The meaning of life, Erdos often said, was to prove and conjecture. Proof and conjecture are the tools with which mathematicians explore the Platonic universe of pure form, a universe that to many of them is as real as the universe in which they must reluctantly make their homes and livings, and far more beautiful. “If numbers aren’t beautiful, I don’t know what is,” Erdos frequently remarked. And although, like all mathematicians, he was forced to make his home in the temporal world, he rejected worldly encumbrances. He had no place on earth called home, nothing resembling a conventional year-round, nine-to-five job, and no family in the usual sense of the word. He arranged his life with only one purpose, to spend areas many hours a day as possible engaged in the essential, life-affirming business of proof and conjecture.

For Erdos, the mathematics that consumed most of his waking hours was not a solitary pursuit but a social activity, a movable feast. One of the greatest mathematical discoveries of the twentieth century was the simple equation that two heads are better than one. Ever since Archimedes traced his circles in sand, mathematicians, for the most part, have laboured alone — that is, until some forgotten soul realized that mathematics could be done anywhere. Only paper and pencil were needed, and those were not strictly essential. A table-cloth would do in a pinch, or the mathematician could carry his equations in his head, like a chessmaster playing blindfolded. Strong coffee, and in Erdos’ case even more powerful stimulants, helped too. Mathematicians began to frequent the coffeehouses of Budapest, Prague, and Paris, which led to the quip often attributed to Erdos:”A mathematician is a machine for turning coffee into theorems.” Increasingly, mathematical papers became the work of two, three, or more collaborators. That radical transformation of how mathematics is created is the result of many factors, not the least of which was the infectious example set by Erdos.

Erdos had more collaborators than most people have acquaintances. He wrote papers with more than 450 collaborators —- the exact number is still not known, since Erdos participated in the creation of new mathematics until the last day of his life, and his collaborators are expected to continue writing and publishing for years. The briefest encounter could lead to a publication — for scores of young mathematicians a publication that could become the cornerstone of their life’s work.

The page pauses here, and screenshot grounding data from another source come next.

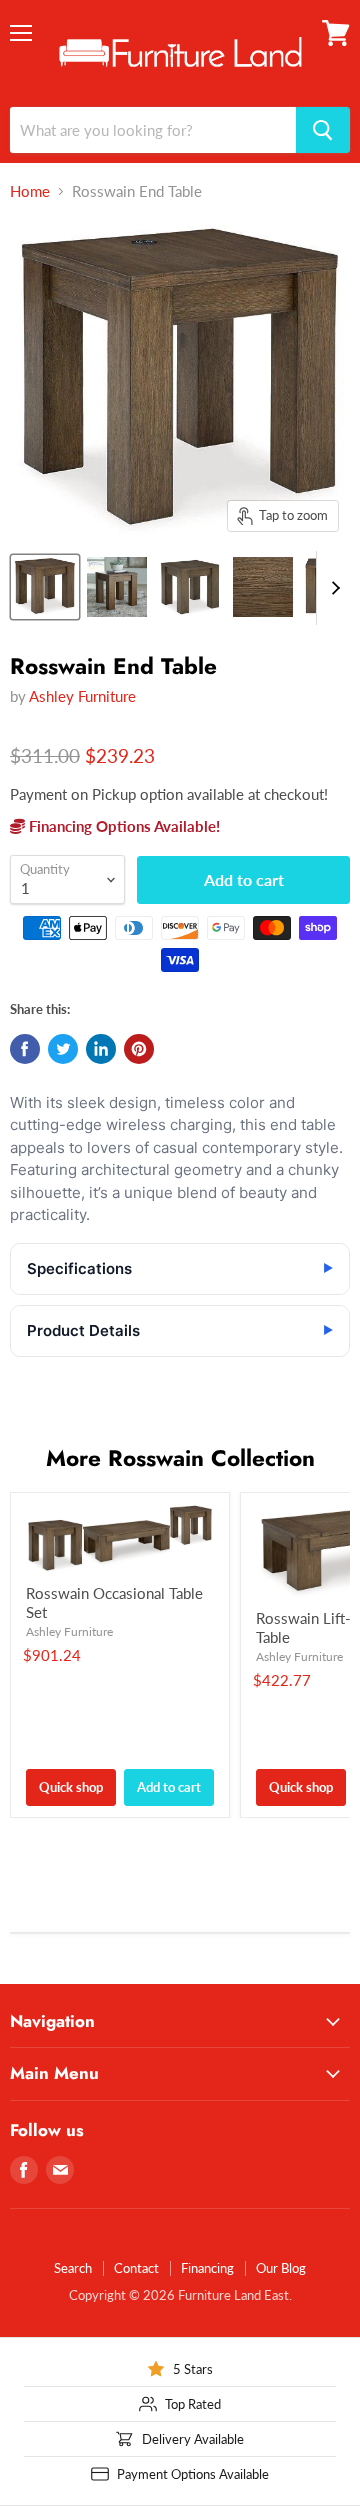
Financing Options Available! (122, 826)
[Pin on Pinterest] (139, 1049)
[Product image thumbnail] (117, 587)
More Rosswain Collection (180, 1458)
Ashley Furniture (82, 696)
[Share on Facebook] (25, 1049)
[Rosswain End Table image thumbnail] (45, 587)
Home (30, 191)
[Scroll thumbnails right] (332, 588)
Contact (136, 2268)
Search (73, 2268)
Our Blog (281, 2268)
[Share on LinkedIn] (101, 1049)
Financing (207, 2268)
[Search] (323, 130)
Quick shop (71, 1787)
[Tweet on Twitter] (63, 1049)
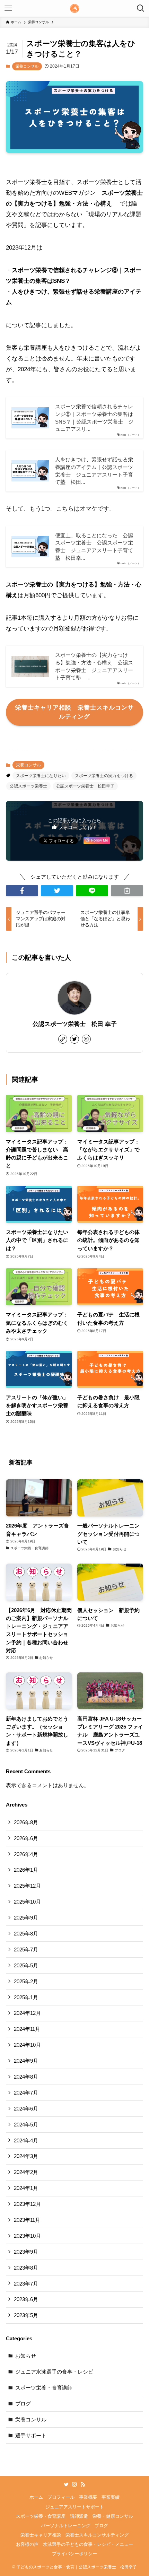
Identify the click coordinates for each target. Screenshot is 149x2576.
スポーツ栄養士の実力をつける (104, 775)
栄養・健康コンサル (113, 2516)
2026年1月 (26, 1870)
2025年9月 (26, 1918)
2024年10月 (27, 2045)
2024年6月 (26, 2109)
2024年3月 (26, 2156)
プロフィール (60, 2497)
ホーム (36, 2497)
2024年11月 (27, 2029)
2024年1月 (26, 2188)
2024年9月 (26, 2061)
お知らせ (25, 2356)
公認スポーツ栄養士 (28, 786)
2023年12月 (27, 2204)
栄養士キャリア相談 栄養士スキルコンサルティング (74, 2535)
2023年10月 (27, 2236)
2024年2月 (26, 2172)
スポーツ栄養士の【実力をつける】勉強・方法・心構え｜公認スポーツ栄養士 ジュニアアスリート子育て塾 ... (94, 666)
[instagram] (86, 1039)
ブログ (23, 2404)
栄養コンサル (27, 66)
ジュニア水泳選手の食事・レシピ (54, 2372)
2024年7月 (26, 2093)
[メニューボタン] (8, 8)
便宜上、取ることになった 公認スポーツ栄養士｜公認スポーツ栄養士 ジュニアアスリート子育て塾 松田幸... (94, 546)
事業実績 (111, 2497)
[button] (22, 890)
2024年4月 (26, 2140)
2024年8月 (26, 2077)
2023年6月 (26, 2299)
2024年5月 (26, 2124)
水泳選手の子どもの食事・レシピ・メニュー (88, 2544)
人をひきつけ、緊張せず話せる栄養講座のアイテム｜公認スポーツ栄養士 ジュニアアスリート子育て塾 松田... (94, 470)
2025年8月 (26, 1934)
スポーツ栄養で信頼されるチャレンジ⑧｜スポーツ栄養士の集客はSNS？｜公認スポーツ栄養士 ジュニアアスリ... (94, 417)
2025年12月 (27, 1886)
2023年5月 (26, 2315)
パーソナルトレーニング (65, 2525)
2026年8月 (26, 1822)
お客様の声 (27, 2544)
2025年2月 (26, 1981)
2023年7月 (26, 2284)
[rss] (83, 2484)
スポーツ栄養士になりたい (41, 775)
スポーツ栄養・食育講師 (43, 2388)
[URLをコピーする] (127, 890)
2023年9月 (26, 2252)
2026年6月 (26, 1838)
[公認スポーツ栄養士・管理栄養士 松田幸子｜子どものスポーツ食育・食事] (74, 8)
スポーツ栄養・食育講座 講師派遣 (52, 2516)
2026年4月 (26, 1854)
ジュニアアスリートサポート (74, 2506)
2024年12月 (27, 2013)
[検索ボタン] (140, 8)
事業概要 (88, 2497)
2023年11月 (27, 2220)
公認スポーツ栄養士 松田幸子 (85, 786)
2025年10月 (27, 1902)
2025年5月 (26, 1965)
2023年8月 (26, 2268)
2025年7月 (26, 1949)
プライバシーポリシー (74, 2553)
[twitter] (74, 1039)
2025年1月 (26, 1997)
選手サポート (30, 2435)
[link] (62, 1039)
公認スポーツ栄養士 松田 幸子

He would work with anyone who could keep up with him, the famous or the unknown. Having been a child prodigy himself, he was particularly interested in meeting and helping to develop the talents of young mathematicians. Many of the world’s leading mathematicians owe their careers to an early meeting with Erdos.

Krishna Alladi, who is now a mathematician at the University of Florida, Gainesville, is one of the many young mathematicians whom Erdos helped. In 1974, when Alladi was an undergraduate in Madras, India, he began an independent investigation of a certain number theoretic function. His teachers could not help Alladi with his problem, nor could his father, who was a theoretical physicist and head of Madras Institute of Mathematics. Alladi’s father told some of his knowledgeable friends about his son’s difficulty, and they suggested that he write to Erdos.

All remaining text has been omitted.